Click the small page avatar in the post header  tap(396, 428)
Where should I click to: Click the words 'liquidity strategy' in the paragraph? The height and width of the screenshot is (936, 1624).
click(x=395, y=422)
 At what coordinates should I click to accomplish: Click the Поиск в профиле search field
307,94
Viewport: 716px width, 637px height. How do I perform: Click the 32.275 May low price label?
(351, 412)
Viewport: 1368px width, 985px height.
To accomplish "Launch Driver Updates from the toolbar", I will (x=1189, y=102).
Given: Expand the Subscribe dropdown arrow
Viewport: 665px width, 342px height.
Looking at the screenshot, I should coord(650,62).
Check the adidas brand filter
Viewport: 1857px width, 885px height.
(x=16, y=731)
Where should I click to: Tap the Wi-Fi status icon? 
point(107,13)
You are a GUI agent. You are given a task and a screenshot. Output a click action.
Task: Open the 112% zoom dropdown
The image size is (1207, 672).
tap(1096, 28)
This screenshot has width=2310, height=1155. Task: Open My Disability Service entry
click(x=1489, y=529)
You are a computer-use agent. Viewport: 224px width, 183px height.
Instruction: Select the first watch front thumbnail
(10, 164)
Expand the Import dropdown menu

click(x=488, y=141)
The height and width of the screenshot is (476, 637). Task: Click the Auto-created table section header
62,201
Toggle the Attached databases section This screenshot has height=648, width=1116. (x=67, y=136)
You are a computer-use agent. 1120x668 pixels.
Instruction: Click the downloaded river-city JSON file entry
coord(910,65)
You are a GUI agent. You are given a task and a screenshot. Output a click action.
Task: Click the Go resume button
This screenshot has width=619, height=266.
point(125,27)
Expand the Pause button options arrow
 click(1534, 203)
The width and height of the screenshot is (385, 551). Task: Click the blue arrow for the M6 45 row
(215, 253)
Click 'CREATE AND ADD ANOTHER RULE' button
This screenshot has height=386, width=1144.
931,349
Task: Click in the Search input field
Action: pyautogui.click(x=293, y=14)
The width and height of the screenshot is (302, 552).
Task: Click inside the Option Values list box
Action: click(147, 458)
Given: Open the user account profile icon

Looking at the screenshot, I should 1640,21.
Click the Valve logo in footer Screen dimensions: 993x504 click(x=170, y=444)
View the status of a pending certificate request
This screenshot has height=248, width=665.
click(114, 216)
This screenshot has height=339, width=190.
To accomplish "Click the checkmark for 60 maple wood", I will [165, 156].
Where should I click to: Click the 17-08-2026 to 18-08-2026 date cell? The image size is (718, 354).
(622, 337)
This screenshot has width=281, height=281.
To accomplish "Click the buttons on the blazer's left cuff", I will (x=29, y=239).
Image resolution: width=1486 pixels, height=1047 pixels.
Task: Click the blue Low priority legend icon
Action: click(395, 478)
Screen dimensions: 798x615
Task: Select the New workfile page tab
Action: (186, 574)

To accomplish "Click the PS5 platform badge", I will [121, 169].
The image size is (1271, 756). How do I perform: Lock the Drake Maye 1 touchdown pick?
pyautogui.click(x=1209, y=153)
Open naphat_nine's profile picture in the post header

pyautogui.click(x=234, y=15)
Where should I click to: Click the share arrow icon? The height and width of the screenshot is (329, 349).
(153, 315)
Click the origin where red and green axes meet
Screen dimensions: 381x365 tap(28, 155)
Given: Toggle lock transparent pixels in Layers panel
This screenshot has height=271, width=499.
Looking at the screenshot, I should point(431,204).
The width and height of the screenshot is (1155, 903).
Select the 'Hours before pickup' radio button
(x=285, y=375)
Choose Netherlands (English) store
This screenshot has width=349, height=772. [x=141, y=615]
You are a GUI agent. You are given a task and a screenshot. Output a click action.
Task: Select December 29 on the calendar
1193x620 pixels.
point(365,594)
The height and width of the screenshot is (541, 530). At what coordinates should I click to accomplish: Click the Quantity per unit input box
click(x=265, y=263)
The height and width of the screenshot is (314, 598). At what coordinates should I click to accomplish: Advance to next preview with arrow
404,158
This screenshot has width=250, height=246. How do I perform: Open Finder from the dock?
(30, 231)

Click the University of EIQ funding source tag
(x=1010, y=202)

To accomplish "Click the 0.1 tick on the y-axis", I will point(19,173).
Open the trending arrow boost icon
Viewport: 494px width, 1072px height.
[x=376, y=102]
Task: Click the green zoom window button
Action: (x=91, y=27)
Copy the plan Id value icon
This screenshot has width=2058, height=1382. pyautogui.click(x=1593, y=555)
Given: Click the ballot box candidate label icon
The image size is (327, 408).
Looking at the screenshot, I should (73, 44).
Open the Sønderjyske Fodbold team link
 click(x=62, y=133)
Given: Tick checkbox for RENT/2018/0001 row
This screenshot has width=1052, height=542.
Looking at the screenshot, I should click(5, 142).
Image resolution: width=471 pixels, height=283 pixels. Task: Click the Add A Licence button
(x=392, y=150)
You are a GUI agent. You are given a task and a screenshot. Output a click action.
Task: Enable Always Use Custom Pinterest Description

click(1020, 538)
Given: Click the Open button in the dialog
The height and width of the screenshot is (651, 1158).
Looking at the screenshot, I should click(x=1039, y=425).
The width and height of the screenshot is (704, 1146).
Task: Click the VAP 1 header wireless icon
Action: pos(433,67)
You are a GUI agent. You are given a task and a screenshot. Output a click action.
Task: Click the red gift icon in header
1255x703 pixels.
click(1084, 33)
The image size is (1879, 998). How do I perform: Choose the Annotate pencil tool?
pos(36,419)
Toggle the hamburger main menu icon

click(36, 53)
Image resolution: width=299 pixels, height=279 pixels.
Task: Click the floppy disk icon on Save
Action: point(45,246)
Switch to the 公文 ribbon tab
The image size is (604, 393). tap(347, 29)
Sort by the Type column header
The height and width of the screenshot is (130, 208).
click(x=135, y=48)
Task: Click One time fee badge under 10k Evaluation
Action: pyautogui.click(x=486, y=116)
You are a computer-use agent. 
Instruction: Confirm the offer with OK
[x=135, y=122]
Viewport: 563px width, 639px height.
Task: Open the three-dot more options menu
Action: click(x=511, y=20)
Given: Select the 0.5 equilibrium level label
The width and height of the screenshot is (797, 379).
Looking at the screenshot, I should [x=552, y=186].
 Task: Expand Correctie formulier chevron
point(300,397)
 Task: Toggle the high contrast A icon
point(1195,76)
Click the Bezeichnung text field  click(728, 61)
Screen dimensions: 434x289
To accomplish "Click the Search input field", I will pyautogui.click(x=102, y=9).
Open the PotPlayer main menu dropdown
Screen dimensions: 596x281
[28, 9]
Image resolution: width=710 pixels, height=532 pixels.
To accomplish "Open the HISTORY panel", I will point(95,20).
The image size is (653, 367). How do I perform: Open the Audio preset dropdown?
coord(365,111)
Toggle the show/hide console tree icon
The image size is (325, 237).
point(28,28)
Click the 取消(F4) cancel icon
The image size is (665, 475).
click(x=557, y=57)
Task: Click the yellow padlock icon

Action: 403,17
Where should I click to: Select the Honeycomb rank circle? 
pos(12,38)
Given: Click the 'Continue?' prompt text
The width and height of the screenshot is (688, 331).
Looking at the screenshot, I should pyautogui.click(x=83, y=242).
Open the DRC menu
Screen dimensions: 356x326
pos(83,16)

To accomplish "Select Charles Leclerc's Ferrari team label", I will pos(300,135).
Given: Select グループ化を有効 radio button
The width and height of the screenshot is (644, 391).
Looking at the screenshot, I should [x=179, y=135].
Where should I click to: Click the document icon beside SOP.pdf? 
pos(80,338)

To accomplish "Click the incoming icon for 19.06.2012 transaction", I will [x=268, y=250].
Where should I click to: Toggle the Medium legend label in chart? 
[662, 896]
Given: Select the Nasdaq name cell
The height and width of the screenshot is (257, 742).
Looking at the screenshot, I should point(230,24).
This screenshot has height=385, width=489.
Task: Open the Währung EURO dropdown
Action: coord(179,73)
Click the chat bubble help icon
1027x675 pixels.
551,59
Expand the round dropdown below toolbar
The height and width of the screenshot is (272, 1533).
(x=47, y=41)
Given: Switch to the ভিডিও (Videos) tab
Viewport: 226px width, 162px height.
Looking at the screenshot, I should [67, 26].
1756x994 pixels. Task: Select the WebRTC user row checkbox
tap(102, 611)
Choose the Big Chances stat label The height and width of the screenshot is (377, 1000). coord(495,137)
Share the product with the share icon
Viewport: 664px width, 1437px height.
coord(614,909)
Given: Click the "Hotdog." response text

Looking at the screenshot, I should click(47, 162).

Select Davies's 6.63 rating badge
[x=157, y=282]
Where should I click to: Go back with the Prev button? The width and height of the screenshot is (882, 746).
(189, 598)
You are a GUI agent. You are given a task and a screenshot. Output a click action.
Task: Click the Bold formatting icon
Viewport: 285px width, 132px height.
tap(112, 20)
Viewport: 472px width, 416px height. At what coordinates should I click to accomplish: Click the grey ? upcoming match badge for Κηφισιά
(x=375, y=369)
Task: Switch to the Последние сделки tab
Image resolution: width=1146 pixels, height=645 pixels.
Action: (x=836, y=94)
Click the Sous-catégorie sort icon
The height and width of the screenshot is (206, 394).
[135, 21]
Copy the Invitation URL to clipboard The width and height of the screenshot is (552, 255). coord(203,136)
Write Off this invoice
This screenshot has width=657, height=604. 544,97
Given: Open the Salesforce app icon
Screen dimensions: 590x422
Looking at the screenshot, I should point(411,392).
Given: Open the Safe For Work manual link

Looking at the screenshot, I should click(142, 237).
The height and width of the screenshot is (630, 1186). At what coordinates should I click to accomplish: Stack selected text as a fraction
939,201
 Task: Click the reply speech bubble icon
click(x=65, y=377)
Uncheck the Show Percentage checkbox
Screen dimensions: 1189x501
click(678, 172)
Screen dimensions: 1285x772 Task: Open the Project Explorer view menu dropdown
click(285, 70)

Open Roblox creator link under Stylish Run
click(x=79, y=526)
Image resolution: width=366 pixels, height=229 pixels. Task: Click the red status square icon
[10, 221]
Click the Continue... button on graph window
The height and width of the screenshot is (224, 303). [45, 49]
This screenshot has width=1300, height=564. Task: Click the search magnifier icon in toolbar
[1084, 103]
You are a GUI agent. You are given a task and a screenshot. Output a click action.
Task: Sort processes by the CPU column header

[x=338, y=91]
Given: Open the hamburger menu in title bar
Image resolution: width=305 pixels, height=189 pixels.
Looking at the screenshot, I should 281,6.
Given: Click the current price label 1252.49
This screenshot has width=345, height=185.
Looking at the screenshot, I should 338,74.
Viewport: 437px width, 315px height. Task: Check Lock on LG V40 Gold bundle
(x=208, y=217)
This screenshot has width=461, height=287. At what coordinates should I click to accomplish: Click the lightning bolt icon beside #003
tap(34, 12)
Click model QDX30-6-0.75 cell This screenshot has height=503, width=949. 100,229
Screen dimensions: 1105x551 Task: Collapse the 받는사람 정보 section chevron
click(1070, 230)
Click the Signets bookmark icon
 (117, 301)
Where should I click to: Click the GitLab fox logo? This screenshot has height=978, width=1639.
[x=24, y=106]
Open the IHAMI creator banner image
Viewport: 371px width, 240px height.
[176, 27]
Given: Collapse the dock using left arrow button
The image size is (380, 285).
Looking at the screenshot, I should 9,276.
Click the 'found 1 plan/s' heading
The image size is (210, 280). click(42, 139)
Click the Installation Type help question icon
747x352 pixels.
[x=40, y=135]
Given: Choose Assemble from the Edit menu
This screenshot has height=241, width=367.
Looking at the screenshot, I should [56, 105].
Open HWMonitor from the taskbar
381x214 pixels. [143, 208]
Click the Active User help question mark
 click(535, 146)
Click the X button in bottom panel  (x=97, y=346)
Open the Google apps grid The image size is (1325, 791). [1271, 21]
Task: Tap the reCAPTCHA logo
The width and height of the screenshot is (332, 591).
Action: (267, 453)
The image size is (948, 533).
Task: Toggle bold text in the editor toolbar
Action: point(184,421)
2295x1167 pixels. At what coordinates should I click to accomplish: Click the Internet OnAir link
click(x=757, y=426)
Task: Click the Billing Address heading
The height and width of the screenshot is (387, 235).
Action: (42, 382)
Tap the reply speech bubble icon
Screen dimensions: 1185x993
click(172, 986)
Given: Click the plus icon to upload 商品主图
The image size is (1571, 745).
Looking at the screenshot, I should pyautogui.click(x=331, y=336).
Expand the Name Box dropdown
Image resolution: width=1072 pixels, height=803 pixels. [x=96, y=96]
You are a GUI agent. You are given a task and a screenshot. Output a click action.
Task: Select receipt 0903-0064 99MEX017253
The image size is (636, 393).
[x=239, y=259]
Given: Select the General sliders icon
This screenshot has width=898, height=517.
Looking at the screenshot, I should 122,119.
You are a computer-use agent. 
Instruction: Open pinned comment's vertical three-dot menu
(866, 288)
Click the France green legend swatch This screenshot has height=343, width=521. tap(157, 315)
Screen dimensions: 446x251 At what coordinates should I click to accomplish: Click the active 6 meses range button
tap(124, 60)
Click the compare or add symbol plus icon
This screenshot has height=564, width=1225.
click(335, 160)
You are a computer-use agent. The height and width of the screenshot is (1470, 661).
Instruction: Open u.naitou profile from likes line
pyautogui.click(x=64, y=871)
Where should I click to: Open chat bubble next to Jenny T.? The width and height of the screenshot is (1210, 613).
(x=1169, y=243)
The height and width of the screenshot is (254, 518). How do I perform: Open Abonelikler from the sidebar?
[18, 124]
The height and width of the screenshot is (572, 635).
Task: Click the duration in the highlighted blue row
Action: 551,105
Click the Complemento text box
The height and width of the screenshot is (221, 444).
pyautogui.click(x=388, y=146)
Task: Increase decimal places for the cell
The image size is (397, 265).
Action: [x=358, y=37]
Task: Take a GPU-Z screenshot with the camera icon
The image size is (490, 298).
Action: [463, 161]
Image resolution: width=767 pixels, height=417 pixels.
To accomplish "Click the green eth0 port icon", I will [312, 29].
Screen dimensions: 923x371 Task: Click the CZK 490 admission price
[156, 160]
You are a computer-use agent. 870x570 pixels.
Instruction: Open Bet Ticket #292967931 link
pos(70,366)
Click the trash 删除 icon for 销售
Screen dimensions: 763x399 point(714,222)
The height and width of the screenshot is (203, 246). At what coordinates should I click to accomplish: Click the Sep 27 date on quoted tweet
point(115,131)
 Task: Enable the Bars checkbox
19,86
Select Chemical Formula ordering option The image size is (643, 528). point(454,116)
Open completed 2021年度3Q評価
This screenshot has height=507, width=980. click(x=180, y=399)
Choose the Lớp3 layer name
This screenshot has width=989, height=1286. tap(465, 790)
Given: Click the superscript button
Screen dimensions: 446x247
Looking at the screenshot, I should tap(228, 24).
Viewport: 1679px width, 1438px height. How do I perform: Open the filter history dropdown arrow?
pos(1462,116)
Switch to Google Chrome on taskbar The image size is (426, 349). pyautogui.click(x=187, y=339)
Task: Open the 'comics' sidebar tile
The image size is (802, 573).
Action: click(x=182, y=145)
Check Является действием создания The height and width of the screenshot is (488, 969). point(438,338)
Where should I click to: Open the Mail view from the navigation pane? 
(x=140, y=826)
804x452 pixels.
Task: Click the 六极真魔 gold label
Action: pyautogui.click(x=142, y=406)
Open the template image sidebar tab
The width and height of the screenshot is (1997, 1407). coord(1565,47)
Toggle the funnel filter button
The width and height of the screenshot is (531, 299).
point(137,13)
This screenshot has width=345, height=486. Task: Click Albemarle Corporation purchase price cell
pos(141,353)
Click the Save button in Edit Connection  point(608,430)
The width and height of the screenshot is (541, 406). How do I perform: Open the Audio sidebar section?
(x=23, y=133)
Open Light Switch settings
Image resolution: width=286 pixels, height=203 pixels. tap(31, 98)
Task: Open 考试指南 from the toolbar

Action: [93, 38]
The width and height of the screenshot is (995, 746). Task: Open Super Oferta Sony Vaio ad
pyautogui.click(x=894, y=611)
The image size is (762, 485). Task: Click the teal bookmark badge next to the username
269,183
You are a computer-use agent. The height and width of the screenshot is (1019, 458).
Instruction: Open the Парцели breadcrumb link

● ● ● ● ● ● ●

What to produce
Quote the items from the line that contains "This screenshot has width=461, height=287." through the line that contains "[x=24, y=106]", including both of those lines.

Result of this task
This screenshot has width=461, height=287. At what coordinates should I click to accomplish: Click the lightning bolt icon beside #003
tap(34, 12)
Click model QDX30-6-0.75 cell This screenshot has height=503, width=949. 100,229
Screen dimensions: 1105x551 Task: Collapse the 받는사람 정보 section chevron
click(1070, 230)
Click the Signets bookmark icon
 (117, 301)
Where should I click to: Click the GitLab fox logo? This screenshot has height=978, width=1639.
[x=24, y=106]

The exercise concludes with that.